RECORDS FOR THIS EXERCISE:
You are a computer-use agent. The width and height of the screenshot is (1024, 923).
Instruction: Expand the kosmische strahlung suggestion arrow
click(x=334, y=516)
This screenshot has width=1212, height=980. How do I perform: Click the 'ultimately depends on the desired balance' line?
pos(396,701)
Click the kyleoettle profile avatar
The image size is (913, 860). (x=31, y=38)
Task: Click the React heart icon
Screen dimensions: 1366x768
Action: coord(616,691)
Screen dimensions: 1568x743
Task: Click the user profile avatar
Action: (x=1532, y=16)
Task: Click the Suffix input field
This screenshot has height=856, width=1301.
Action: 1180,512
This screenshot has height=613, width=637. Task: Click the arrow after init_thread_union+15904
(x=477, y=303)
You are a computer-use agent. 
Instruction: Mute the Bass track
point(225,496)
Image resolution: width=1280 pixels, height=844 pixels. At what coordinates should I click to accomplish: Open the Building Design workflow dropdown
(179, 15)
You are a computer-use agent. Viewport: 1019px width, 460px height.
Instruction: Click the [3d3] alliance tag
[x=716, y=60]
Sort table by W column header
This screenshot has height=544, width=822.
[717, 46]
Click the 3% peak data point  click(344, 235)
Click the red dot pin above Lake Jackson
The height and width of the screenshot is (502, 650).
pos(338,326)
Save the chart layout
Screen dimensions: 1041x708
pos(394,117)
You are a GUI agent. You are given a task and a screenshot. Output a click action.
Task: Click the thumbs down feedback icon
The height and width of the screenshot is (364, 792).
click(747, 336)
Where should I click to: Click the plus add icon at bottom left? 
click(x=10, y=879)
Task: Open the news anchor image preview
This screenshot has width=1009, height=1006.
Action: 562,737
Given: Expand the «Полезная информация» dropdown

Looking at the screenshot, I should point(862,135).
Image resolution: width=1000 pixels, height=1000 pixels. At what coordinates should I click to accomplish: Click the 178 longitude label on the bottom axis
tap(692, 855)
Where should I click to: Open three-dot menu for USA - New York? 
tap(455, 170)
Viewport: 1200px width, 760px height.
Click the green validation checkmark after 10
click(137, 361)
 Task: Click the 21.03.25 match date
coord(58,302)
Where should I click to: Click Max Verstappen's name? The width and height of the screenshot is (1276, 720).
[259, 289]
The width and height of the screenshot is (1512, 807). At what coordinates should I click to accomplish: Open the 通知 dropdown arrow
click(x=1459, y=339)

PROBLEM TO WORK ON: Nothing but the exact lines of the data above, from the line containing "Where should I click to: Click Max" through the last, should appear in the answer.

ANSWER SECTION:
Where should I click to: Click Max Verstappen's name? The width and height of the screenshot is (1276, 720).
[259, 289]
The width and height of the screenshot is (1512, 807). At what coordinates should I click to accomplish: Open the 通知 dropdown arrow
click(x=1459, y=339)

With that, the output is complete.